In this article, I will provide an overview of the study, sharing with readers how I came to the research, what I learned, and the implications for practice and research. The main question that guided this study was, "How do clients make sense of the experience of therapy?" I wanted to respect the lived validity of the client's account and to narrow the gap between the theory and practice of therapy. It is grounded in the assumption that clients should be acknowledged as reliable on matters that relate to their own needs and preferences, and that it is important for us to listen to clients and examine our practices in light of the client's experience of them.

THE SHIFT TO COLLABORATIVE THERAPY AND RESEARCH

As postmodern ideas of social constructionism have influenced the fields of family therapy, clinicians have become more collaborative by including clients' experiences and views throughout the process of therapy (Bertolino & O'Hanlon, 2002). Although there are various constructionist models, they all hold in common the epistemological belief that a totally, objective reality, one that stands apart from the knowing subject, can never be fully apprehended. Rather, all human knowledge is socially constructed (Watzlawick, 1984). All individuals engage in a process of sense making in understanding the world and their differences in perspective and experience shape that understanding. As a result, there is not a single, unitary reality; rather there are multiple realities articulated through the lived experiences of individuals (Andersen, 1991; Anderson & Goolishian, 1988). A constructivist approach in therapy and research aims to help clarify the way that individuals construct meaning in their world as well as to create practices for using those understandings in beneficial or useful ways.

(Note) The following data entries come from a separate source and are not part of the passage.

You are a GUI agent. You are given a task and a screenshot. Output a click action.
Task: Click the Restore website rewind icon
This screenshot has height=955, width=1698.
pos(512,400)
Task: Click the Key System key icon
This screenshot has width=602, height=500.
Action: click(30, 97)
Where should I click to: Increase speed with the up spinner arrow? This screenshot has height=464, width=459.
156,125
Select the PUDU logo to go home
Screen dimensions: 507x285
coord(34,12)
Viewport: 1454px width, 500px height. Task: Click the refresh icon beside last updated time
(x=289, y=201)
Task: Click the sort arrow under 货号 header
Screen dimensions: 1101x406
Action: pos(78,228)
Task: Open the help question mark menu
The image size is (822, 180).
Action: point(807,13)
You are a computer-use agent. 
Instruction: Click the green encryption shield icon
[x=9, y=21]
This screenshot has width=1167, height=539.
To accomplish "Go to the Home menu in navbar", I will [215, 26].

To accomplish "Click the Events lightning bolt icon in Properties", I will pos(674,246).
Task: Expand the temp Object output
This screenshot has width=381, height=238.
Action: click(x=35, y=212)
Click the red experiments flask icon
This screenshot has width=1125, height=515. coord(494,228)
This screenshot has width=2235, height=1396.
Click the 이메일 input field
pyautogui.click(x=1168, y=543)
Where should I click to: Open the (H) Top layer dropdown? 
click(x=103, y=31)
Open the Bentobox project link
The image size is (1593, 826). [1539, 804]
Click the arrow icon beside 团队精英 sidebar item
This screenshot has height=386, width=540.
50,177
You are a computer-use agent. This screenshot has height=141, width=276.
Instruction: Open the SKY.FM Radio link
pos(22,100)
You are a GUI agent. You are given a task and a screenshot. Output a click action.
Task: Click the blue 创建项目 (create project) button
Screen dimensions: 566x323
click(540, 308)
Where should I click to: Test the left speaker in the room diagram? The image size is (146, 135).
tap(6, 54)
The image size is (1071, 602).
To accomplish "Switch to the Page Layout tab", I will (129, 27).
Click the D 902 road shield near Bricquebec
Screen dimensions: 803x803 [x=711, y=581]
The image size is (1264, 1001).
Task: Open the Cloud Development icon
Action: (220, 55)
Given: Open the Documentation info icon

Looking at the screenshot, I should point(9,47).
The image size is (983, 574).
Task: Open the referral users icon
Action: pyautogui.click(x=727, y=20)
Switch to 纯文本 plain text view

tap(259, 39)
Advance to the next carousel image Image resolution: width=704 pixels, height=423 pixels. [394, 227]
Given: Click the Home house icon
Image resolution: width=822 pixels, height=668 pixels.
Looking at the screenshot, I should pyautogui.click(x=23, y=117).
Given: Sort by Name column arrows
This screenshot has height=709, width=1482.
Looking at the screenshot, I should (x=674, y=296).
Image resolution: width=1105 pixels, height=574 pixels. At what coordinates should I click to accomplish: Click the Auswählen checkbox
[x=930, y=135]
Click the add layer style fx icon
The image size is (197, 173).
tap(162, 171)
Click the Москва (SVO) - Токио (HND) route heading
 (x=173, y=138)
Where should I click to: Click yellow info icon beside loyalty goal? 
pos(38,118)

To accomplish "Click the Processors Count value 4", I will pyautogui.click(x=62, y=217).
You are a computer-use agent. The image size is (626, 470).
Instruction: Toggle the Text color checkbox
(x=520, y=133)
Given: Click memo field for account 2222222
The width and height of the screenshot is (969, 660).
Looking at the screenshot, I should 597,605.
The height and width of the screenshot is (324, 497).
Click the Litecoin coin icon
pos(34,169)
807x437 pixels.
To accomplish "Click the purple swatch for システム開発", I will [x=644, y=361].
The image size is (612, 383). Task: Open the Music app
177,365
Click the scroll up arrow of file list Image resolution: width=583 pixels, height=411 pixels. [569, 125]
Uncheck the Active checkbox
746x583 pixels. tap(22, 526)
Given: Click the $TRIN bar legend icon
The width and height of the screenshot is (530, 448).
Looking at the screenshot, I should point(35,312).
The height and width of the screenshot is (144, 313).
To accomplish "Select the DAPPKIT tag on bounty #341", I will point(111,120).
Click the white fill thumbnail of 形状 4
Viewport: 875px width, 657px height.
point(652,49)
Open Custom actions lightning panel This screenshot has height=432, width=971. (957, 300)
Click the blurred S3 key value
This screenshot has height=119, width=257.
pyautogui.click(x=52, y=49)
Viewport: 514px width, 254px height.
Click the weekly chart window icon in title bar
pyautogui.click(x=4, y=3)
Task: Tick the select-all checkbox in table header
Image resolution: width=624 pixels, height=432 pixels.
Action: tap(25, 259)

Over the years, the need to research the process of family therapy has been increasingly emphasized (Friedlander, Wildman, Heatherington, & Skowron, 1994; Pinsof, 1989) as outcome studies have left researchers and clinicians with questions about how change reported in therapy might have occurred. Several major reviews and proposed models have addressed issues of context (Greenberg, 1984), the relationship of process to outcome research (Greenberg & Pinsof, 1986; Gurman, Kniskern, & Pinsof, 1986), the roles of qualitative and quantitative approaches to research (Moon, Dillon, & Sprenkle, 1990), stages of change (Prochaska, 1999), and the role of common factors across models and theoretical orientations (Lambert & Bergin, 1994; Miller, Duncan, & Hubble, 1997). Other research has transgressed the process-outcome distinction to focus on the circular interaction of the therapist and family system that accounts for change (Miller, Duncan, & Hubble, 2004; Pinsof, 1989). In a comprehensive review of outcome studies, Orlinsky and Howard (1986) found that "the most decisive aspect of therapeutic process seems to be the patient's experience of it" (p. 348). These authors recommend that we accept the client's meaning system as the guiding theory from which to operate and conclude that "The quality of clients' participation, their perception of the therapist and what the therapist is doing, determine whether any treatment will work" (Miller et al., 1997, p. 25).